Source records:
====
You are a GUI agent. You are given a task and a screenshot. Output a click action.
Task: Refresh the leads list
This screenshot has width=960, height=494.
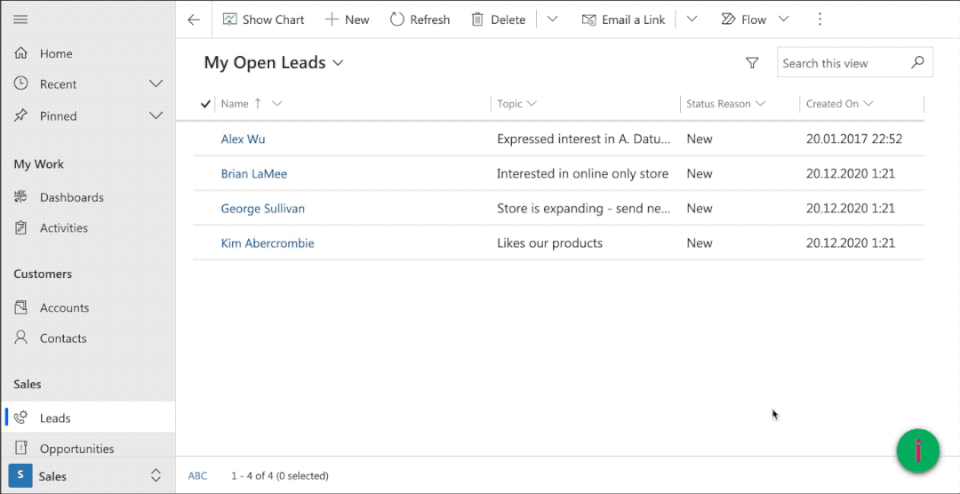coord(420,19)
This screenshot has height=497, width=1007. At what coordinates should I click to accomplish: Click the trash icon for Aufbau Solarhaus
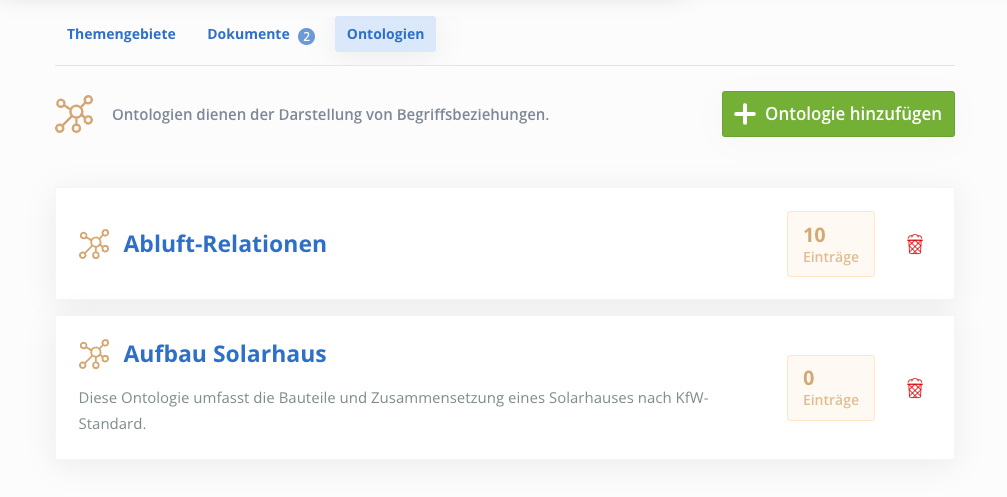pyautogui.click(x=915, y=388)
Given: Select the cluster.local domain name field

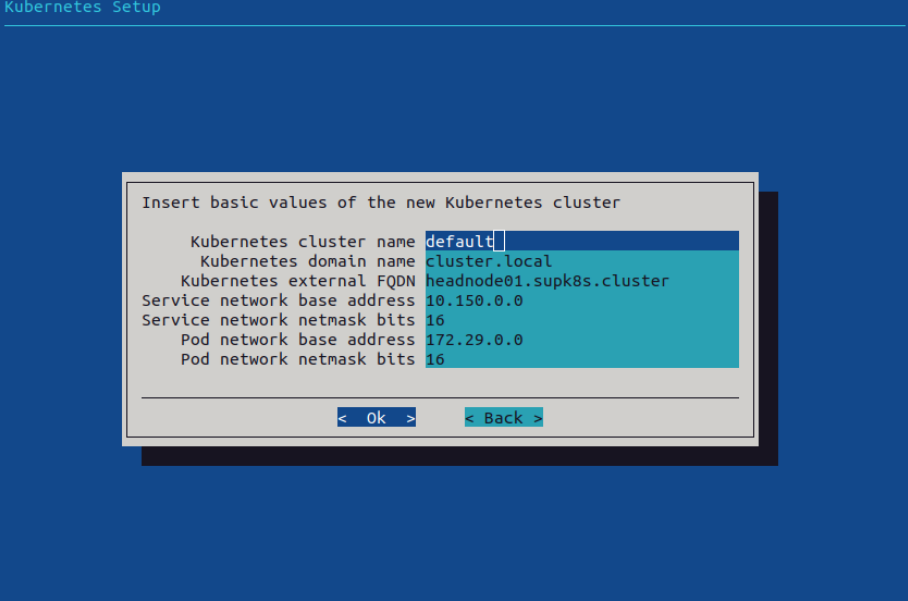Looking at the screenshot, I should [x=582, y=261].
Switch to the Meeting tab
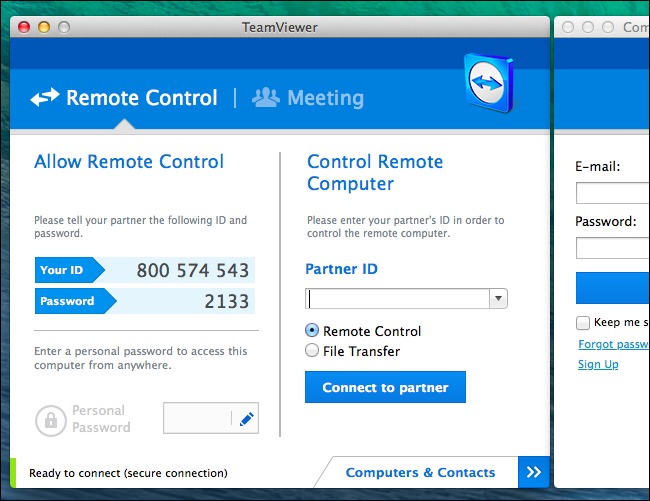The width and height of the screenshot is (650, 501). (308, 98)
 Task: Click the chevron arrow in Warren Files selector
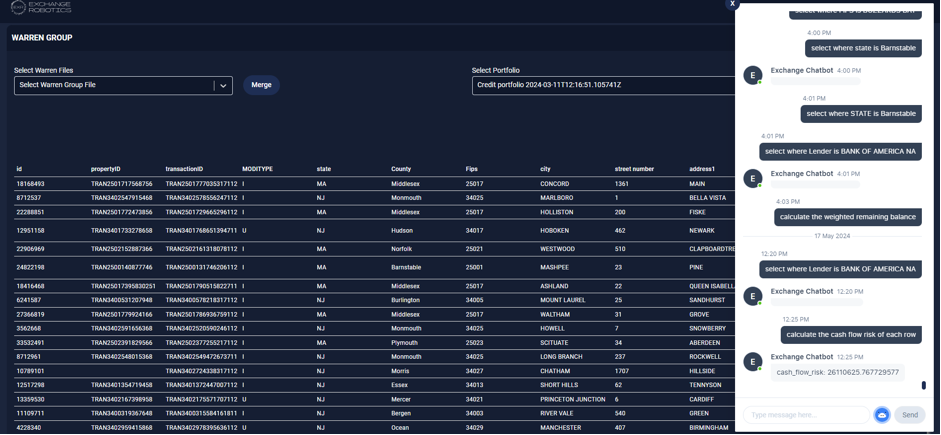223,86
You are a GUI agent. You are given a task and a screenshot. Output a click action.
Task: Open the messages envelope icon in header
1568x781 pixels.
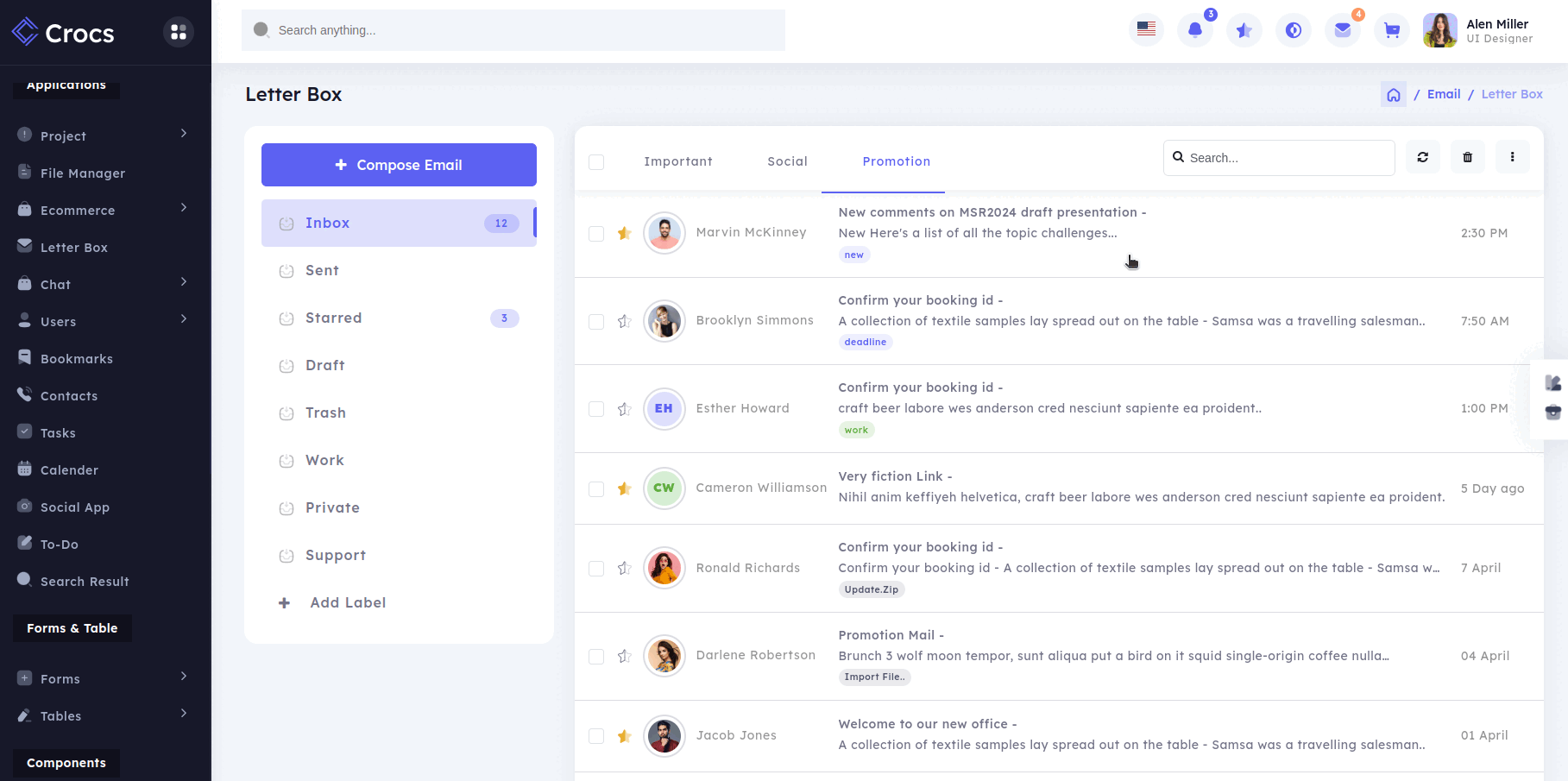[x=1342, y=30]
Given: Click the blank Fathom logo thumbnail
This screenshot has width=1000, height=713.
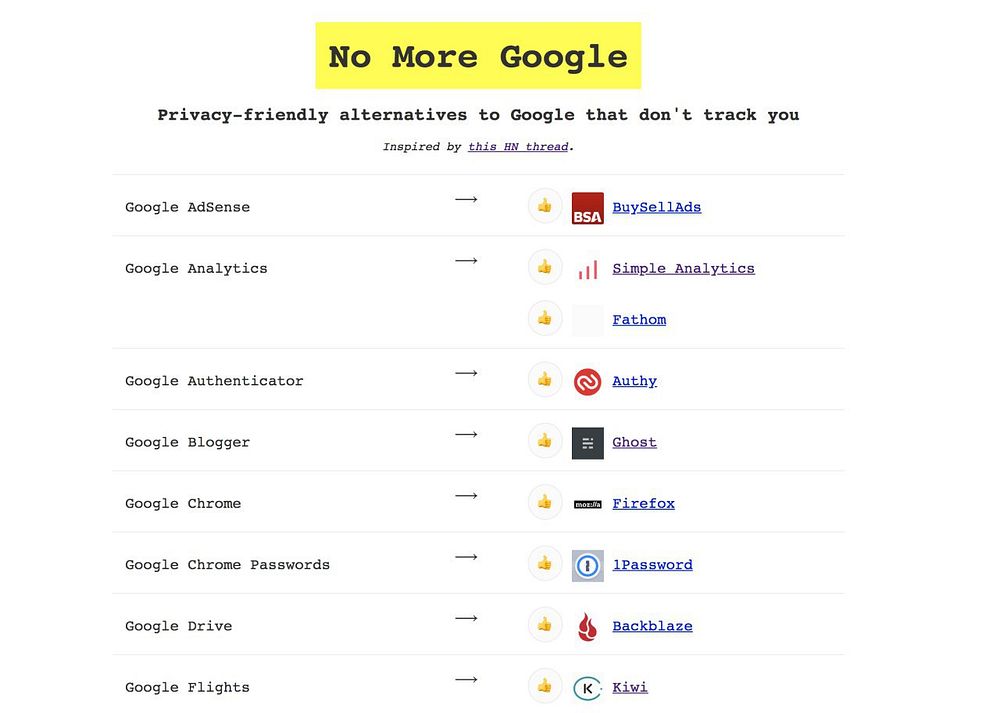Looking at the screenshot, I should [588, 320].
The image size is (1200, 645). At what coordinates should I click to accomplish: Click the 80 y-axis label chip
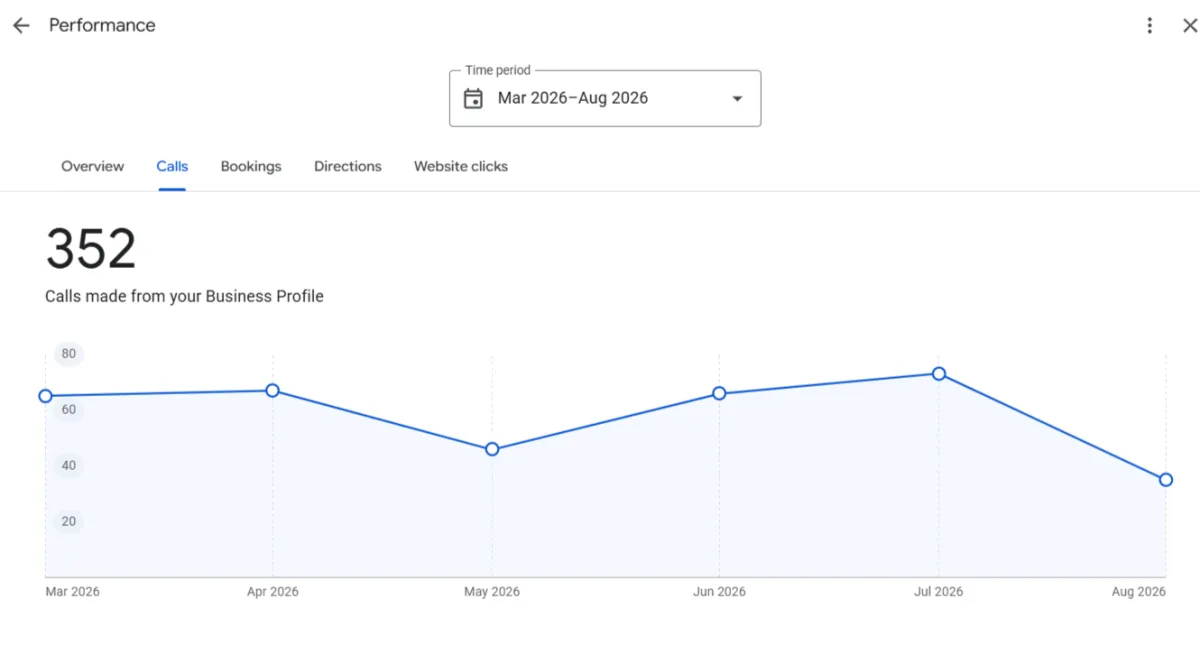coord(68,353)
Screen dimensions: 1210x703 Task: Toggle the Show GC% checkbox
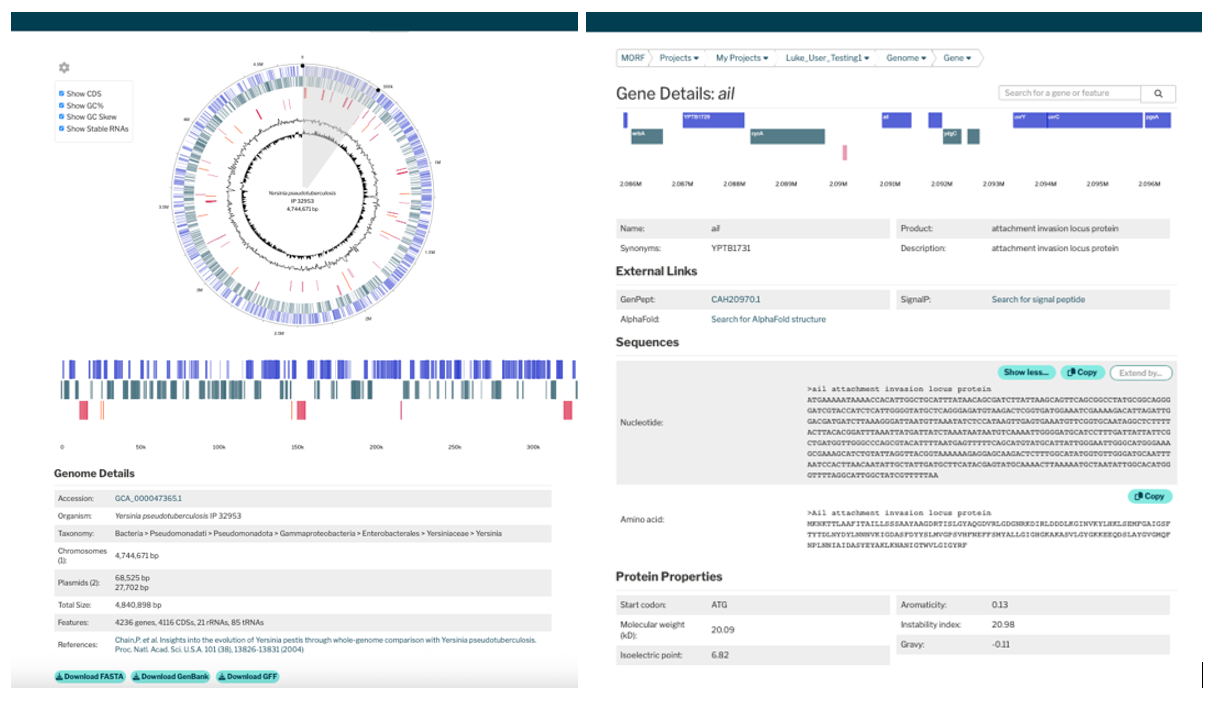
====
**Problem description:** Would you set down the records exactly, with no pictures included?

**Expected answer:**
You are a GUI agent. You are given a task and a screenshot. Output a click action.
Task: Refresh the leads list
This screenshot has width=960, height=494.
coord(420,19)
This screenshot has height=497, width=1007. At what coordinates should I click to accomplish: Click the trash icon for Aufbau Solarhaus
pyautogui.click(x=915, y=388)
Given: Select the cluster.local domain name field

Looking at the screenshot, I should [x=582, y=261].
Switch to the Meeting tab
The width and height of the screenshot is (650, 501). (308, 98)
 Task: Click the chevron arrow in Warren Files selector
223,86
You are a GUI agent. You are given a task and a screenshot. Output a click action.
Task: Open the messages envelope icon in header
1568x781 pixels.
[x=1342, y=30]
Given: Click the blank Fathom logo thumbnail
This screenshot has width=1000, height=713.
Looking at the screenshot, I should [588, 320].
The image size is (1200, 645). At what coordinates should I click to accomplish: Click the 80 y-axis label chip
coord(68,353)
Screen dimensions: 1210x703 Task: Toggle the Show GC% checkbox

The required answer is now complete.